John Puskas explains CCTA will replace invasive angiography very soon
Invasive diagnostic coronary angiograms have been the backbone of coronary artery disease (CAD) assessment for decades. However, many cardiology experts are predicting the rapid growth of coronary CT angiography (CCTA) will very soon eliminate the need for catheterizing patients just to shoot pictures. Thought leaders in cardiac CT have been discussing the potential of such a trend for years, and now CT hardware, software and artificial intelligence (AI) have all caught up enough that it truly seems possible. In fact, interventional cardiologists and cardiac surgeons have now joined cardiac imagers in support of CCTA.

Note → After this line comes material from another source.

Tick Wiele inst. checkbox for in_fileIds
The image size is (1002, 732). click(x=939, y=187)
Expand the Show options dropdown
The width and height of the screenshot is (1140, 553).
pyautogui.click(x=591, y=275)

"We still rely on invasive coronary angiography (ICA) to make the basic diagnosis of CAD, but we don't use black and white cameras anymore, or TV cameras that are as big as a microwave oven anymore. Technology has changed the way we image everything around us, except how we look at the coronary arteries. CCTA is changing that rapidly," explained John D. Puskas, MD, MSc, PhD, professor of surgery and chief of cardiothoracic surgery at Emory University Hospital Midtown.
He said CCTA technology, especially AI-driven advances in automation thanks to fractional flow reserve (FFR-CT) and soft plaque analysis, has given noninvasive CT diagnostic capabilities far beyond those of invasive angiography.